Cullen's crimes are the focus of 2022's "The Good Nurse," which is available on Netflix. The film stars Eddie Redmayne as Cullen and Jessica Chastain as Amy Loughren, the real-life nurse who helped put the killer behind bars. Loughren told Newsweek she was "left shaking" by Redmayne's portrayal of Cullen, and Chastain has also received praise for her work.

Charles Edmund Cullen liked to kill with lethal injections

Cullen grew up as the youngest of eight children and was "smart but awkward," according to The New York Times. He never really knew his father, who died when he was a baby, and he lost his mother while he was in his last year of high school. Cullen then joined the Navy, but he failed to fit in with his peers and got picked on a lot. After his first suicide attempt in 1984, Cullen was discharged from the Navy, and he later enrolled at the Mountainside Hospital School of Nursing in Montclair, New Jersey.

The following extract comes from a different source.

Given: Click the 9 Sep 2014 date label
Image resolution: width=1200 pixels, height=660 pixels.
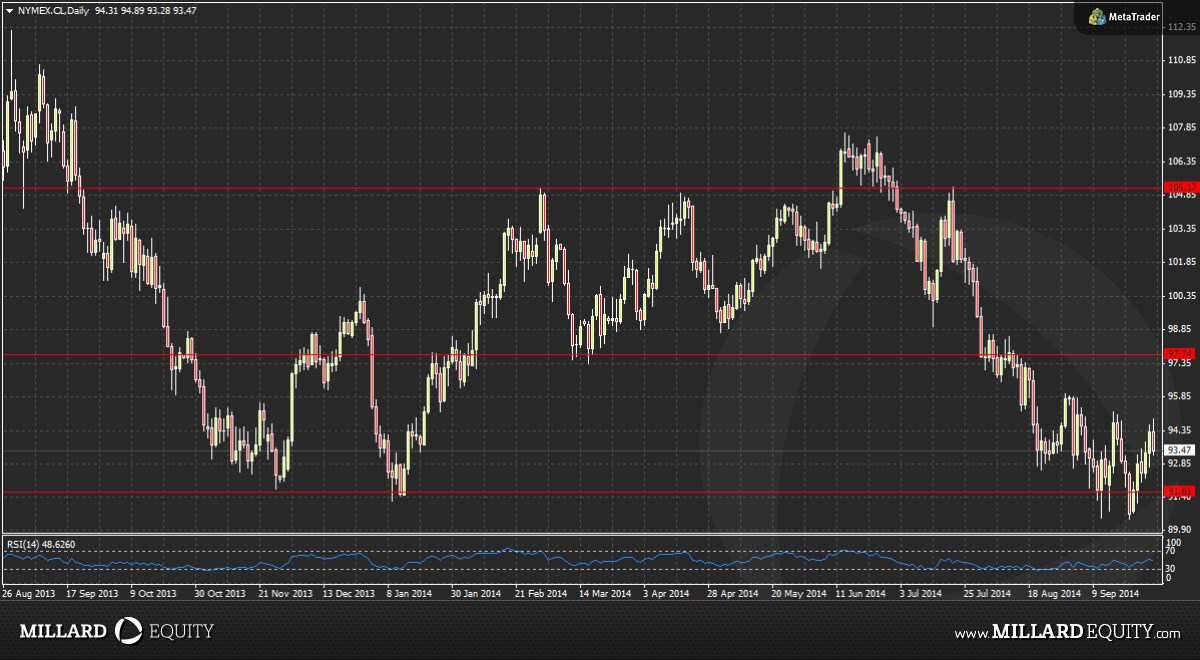Looking at the screenshot, I should (x=1116, y=593).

Cullen's name first became associated with murder in 1993 when a breast cancer patient at Warren Hospital died after receiving an injection from an unknown male nurse. But the autopsy failed to test for what would later become known as Cullen's favorite deadly tool — the heart medication called digoxin. Cullen left the hospital shortly afterward and moved on to other facilities, where he favored night shifts and liked to work in the wards with the most vulnerable patients.

In 1998, Cullen also used digoxin on Ottomar Schramm while working at Pennsylvania's Easton Hospital. He even gave Schramm the injection in front of the patient's daughter, Kristina Toth. Schramm died the following morning, but even though his autopsy did show digoxin, the investigation into his death stalled. Cullen was free to move on to other murders at other hospitals.

Charles Edmund Cullen received 11 life sentences

Cullen's crimes seemed to escalate when he worked at Somerset Medical Center in Somerville, New Jersey. According to The Morning Call, he killed 13 people and attempted to murder two more in 2003. In all of these incidents, Cullen used a syringe and different medications as his form of attack. Cullen told New York Magazine that he was "stopping pain, removing pain" by killing. "I did know it was illegal," he said.

Cullen's killing spree ended in December 2003 when he was arrested for murder and attempted murder. He soon confessed to more killings and assisted in the investigation into his crimes to avoid the death penalty. Cullen also revealed that some of his crimes were random acts of violence not intended to end suffering. For example, he admitted to injecting drugs into intravenous bags of saline in storage with no regard for who would get these tainted supplies.

In an odd twist to Cullen's disturbing story, he donated a kidney to a former girlfriend's relative in 2006, per The New York Times. Not only that, he threatened not to attend his sentencing hearing if he was denied the opportunity to go through with the organ donation. At his sentencing, Superior Court Judge Paul Armstrong told Cullen that he had "betrayed the ancient foundations of the healing professions," per NBC News. Cullen received 11 life sentences for his crimes and is currently an inmate at New Jersey State Prison in Trenton.